-- WHAT YOU ARE ASKED TO DO --
Count every line in the entries below that contains the word "computer", and give only that number.

━━━━━━━━━━━━━━━━━━━━

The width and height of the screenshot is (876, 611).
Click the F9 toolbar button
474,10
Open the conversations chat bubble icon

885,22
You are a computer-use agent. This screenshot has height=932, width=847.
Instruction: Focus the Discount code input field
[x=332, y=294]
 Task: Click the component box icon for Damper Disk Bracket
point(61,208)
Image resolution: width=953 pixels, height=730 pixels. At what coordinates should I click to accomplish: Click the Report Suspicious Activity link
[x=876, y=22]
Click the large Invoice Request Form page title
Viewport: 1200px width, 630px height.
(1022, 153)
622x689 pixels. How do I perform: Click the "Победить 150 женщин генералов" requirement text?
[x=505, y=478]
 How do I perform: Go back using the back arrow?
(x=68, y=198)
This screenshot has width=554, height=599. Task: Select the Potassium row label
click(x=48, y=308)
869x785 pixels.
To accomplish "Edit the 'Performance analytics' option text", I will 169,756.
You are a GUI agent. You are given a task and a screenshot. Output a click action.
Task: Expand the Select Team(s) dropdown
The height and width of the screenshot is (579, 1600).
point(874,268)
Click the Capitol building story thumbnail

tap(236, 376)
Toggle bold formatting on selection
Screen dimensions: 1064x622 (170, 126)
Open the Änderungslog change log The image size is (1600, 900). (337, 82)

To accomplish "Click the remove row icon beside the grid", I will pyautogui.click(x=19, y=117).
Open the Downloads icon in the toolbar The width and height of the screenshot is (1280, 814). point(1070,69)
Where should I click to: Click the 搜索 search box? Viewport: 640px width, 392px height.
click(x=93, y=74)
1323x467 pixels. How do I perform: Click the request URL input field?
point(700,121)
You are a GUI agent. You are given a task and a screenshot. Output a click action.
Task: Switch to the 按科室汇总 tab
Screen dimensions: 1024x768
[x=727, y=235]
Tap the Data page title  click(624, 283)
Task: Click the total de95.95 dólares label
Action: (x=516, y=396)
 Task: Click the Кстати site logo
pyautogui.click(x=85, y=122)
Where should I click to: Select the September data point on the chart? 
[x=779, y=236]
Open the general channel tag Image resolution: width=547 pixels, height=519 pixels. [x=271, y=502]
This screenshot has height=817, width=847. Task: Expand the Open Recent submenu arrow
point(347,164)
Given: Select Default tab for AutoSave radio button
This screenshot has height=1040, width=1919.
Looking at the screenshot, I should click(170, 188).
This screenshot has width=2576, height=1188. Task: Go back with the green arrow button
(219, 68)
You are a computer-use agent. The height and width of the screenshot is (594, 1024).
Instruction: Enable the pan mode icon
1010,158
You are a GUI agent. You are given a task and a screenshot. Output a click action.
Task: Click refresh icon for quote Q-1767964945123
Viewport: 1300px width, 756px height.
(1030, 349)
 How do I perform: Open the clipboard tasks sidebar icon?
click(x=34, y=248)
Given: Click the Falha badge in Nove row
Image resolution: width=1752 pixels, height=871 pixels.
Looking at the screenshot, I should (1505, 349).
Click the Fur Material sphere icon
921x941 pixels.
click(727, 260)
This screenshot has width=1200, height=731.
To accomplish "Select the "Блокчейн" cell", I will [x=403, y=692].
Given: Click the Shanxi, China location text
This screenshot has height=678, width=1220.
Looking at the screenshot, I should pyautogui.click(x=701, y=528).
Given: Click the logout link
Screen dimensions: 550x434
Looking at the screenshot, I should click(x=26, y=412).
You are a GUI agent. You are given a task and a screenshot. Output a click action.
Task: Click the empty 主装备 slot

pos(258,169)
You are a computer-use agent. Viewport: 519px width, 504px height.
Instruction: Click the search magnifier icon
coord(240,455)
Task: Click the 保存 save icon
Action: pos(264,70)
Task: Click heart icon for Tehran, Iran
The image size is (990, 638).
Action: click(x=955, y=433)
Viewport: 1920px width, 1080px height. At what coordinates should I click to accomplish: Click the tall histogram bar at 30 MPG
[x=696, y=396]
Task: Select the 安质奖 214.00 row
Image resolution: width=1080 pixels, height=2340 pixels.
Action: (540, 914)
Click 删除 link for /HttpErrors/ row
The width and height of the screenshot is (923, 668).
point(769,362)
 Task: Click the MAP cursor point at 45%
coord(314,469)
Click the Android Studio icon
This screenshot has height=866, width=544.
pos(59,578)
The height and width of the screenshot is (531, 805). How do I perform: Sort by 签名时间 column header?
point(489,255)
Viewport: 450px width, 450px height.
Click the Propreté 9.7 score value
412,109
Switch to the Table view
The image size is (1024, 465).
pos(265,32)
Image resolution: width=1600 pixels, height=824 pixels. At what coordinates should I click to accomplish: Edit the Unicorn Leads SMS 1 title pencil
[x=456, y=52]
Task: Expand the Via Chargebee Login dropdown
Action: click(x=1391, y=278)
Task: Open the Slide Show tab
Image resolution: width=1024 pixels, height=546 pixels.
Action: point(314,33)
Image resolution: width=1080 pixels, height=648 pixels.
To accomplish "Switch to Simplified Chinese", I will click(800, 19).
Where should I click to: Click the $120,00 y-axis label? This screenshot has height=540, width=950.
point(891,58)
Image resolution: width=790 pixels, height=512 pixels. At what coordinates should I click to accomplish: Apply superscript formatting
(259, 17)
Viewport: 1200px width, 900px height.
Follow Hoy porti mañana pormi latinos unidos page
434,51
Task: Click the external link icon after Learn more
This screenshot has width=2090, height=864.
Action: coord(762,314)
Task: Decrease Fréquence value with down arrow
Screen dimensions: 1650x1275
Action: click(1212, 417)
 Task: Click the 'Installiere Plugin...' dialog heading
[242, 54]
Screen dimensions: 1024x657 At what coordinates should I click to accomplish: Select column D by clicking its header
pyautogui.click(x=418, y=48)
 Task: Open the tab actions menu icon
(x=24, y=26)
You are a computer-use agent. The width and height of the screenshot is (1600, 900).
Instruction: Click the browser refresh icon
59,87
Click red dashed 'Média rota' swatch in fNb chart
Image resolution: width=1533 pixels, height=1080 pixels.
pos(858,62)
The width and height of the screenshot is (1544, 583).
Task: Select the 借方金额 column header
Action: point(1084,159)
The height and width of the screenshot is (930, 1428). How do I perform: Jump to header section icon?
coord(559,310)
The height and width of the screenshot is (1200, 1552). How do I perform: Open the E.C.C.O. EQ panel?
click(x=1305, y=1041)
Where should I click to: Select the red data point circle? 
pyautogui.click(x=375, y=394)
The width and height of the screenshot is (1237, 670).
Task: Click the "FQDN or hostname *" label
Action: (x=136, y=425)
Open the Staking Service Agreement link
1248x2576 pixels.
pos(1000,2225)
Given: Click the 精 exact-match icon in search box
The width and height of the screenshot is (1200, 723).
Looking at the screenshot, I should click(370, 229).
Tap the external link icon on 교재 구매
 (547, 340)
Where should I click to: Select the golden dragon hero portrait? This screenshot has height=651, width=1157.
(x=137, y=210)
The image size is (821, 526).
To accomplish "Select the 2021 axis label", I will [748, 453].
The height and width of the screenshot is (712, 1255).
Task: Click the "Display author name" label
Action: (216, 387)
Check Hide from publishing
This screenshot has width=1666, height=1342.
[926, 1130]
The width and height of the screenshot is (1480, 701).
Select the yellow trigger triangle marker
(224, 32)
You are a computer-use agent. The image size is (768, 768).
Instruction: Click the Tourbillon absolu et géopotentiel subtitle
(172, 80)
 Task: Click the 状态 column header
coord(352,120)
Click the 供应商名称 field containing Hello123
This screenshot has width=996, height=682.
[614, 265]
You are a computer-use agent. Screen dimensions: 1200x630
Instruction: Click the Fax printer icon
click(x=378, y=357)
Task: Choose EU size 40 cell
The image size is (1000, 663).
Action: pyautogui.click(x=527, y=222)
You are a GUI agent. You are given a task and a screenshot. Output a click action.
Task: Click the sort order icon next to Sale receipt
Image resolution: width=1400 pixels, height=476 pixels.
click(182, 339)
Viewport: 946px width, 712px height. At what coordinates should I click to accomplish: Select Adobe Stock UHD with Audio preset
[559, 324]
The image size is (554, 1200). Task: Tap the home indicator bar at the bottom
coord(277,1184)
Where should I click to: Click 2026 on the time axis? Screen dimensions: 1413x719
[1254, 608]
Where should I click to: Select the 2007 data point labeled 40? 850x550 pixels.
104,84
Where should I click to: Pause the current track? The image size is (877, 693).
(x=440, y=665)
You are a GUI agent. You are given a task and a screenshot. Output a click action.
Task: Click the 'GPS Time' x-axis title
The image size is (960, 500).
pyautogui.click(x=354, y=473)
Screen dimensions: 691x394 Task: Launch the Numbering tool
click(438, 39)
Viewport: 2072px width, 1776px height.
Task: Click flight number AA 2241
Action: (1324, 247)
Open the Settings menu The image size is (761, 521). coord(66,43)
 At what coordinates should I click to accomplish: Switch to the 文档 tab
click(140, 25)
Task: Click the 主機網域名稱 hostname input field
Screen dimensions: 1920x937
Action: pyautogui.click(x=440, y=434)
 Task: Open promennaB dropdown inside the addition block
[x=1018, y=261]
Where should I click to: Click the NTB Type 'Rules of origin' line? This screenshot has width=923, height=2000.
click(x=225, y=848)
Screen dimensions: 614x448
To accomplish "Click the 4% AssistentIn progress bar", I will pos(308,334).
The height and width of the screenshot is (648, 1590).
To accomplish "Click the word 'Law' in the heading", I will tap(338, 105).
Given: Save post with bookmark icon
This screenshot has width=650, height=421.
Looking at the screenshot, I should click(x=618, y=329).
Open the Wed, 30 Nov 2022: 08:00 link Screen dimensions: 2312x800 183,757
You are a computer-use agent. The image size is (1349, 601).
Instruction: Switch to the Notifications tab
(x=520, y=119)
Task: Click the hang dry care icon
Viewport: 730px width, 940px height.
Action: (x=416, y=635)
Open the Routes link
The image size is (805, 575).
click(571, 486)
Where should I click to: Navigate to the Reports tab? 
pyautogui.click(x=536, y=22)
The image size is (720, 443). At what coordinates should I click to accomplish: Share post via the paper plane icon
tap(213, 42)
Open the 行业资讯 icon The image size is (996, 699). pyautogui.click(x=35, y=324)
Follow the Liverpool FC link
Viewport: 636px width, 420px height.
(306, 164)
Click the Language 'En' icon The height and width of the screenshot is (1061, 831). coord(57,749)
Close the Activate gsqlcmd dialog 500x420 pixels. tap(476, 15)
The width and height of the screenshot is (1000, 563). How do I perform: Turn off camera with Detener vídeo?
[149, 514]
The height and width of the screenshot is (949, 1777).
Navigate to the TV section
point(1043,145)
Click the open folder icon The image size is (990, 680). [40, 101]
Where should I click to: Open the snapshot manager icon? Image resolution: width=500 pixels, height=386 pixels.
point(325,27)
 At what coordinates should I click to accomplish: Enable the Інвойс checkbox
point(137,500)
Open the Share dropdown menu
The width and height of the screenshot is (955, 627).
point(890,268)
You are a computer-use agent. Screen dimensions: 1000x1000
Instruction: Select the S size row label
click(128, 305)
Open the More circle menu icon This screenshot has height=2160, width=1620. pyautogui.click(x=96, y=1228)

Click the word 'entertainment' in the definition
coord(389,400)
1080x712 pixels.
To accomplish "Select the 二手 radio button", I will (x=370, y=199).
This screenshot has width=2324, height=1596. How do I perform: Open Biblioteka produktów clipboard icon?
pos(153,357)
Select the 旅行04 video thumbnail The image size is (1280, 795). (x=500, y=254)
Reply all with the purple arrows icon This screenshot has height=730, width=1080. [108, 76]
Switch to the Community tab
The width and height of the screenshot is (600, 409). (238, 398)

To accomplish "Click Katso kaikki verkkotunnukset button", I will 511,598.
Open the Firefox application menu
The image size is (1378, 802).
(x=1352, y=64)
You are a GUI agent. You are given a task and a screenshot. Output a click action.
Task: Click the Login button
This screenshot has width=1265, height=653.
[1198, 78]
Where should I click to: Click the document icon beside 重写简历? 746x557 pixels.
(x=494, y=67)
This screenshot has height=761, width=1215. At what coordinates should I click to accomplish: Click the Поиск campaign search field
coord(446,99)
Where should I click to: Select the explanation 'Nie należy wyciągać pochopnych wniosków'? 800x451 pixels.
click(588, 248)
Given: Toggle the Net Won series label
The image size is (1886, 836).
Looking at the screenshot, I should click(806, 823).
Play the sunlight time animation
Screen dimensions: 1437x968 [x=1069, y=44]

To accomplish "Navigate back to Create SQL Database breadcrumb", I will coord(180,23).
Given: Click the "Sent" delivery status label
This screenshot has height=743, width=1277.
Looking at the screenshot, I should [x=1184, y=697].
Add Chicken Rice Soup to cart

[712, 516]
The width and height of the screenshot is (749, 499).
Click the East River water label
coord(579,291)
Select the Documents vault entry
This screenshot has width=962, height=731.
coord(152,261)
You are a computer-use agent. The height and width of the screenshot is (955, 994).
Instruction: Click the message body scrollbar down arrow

━━━━━━━━━━━━━━━━━━━━

-- EXERCISE ANSWER --
9